Hugging Face Cache Directory Configuration
Problem Statement
When working with Hugging Face Transformers and related libraries, models, datasets, and other resources are automatically downloaded and cached on your system. The default cache location is typically in your home directory (~/.cache/huggingface/
on Linux/macOS or C:\Users\username\.cache\huggingface\
on Windows).
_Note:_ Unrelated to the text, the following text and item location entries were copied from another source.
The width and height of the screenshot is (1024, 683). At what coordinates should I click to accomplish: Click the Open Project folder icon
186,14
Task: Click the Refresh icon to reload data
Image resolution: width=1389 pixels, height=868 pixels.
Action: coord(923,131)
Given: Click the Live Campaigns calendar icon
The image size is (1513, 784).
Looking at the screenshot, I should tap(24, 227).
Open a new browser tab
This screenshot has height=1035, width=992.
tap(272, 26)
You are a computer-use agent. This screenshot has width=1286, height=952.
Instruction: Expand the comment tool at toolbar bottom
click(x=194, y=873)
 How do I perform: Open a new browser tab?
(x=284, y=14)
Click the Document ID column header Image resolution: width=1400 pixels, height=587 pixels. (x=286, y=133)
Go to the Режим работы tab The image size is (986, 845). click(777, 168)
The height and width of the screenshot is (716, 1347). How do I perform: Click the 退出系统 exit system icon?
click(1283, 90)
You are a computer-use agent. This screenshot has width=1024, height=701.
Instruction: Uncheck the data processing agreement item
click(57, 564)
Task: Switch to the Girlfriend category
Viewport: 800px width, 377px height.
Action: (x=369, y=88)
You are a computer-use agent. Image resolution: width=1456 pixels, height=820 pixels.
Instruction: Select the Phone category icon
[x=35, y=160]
This can become problematic when:
- Your home directory has limited disk space
- You want to organize cache files across multiple storage devices
- You need to manage different types of cache separately
- You're working in containerized environments like Docker
Recommended Solution: Environment Variables
The most comprehensive approach is to use environment variables, specifically HF_HOME
, which controls the cache location for all Hugging Face libraries (Transformers, Datasets, Hub, etc.).
Bash/Linux/macOS
# Set for current session
export HF_HOME=/path/to/your/cache/directory
# Make permanent by adding to ~/.bashrc, ~/.zshrc, or ~/.profile
echo 'export HF_HOME=/path/to/your/cache/directory' >> ~/.bashrc
Windows
# Command Prompt
set HF_HOME=E:\huggingface_cache
# PowerShell
$env:HF_HOME = "E:\huggingface_cache"
# Make permanent (PowerShell)
[Environment]::SetEnvironmentVariable("HF_HOME", "E:\huggingface_cache", "User")
Python Script
import os
os.environ['HF_HOME'] = '/path/to/your/cache/directory'
# Import transformers AFTER setting the environment variable
from transformers import AutoModel, AutoTokenizer
Alternative Approaches
Specific Library Cache Control
For finer-grained control over different cache types:
export HF_HOME=/my_drive/hf/misc
export HF_DATASETS_CACHE=/my_drive/hf/datasets
export TRANSFORMERS_CACHE=/my_drive/hf/models
Version Compatibility
TRANSFORMERS_CACHE
is deprecated in newer versions (v4.36.0+) and will be removed in v5. Use HF_HOME
for future-proof configuration.
Per-Model Cache Directory
Specify cache location when loading specific models:
from transformers import AutoModel, AutoTokenizer
model = AutoModel.from_pretrained(
"bert-base-uncased",
cache_dir="/specific/cache/path"
)
tokenizer = AutoTokenizer.from_pretrained(
"bert-base-uncased",
cache_dir="/specific/cache/path"
)
Symbolic Links (Fallback Solution)
If environment variables don't work in your setup:
# Move existing cache (if it exists)
mv ~/.cache/huggingface /desired/cache/path
# Create symbolic links
ln -s /desired/cache/path ~/.cache/huggingface
# Or link specific subdirectories
ln -s /desired/cache/hub ~/.cache/huggingface/hub
ln -s /desired/cache/modules ~/.cache/huggingface/modules
Docker Configuration
For containerized environments:
# Create host directory
mkdir ~/my_hf_cache
# Mount as volume with environment variable
docker run -v ~/my_hf_cache:/app/cache \
-e HF_HOME="/app/cache" \
<image_name>
Environment Variable Priority
Hugging Face libraries check environment variables in this order of priority:
- Library-specific variables (
TRANSFORMERS_CACHE
,HF_DATASETS_CACHE
) HF_HOME
XDG_CACHE_HOME
+/huggingface
- Default system cache location (
~/.cache/huggingface
)
Best Practices
Organization
Separate different cache types for easier management:
- Models:
HF_HOME/models
orTRANSFORMERS_CACHE
- Datasets:
HF_DATASETS_CACHE
- Miscellaneous:
HF_HOME
for other Hub resources
Token Storage
Your Hugging Face Hub access token is stored at <HF_HOME>/token
by default. If you need to preserve tokens when clearing cache, set:
export HF_TOKEN_PATH=$HOME/.huggingface_token
Permanent Changes
For persistent configuration, add environment variables to your shell startup files (~/.bashrc
, ~/.zshrc
, etc.) rather than setting them temporarily in each session.
Verification
To confirm your cache configuration is working:
from transformers import cached_path
# Check where files will be cached
print(f"Cache directory: {cached_path('https://huggingface.co/bert-base-uncased')}")
Troubleshooting
If changes don't take effect:
- Ensure environment variables are set before importing Hugging Face libraries
- Restart your Python interpreter or terminal session after making permanent changes
- Check for conflicting environment variables
- Verify directory permissions allow read/write access
By properly configuring your Hugging Face cache directory, you can efficiently manage disk space while maintaining optimal performance across all Hugging Face libraries.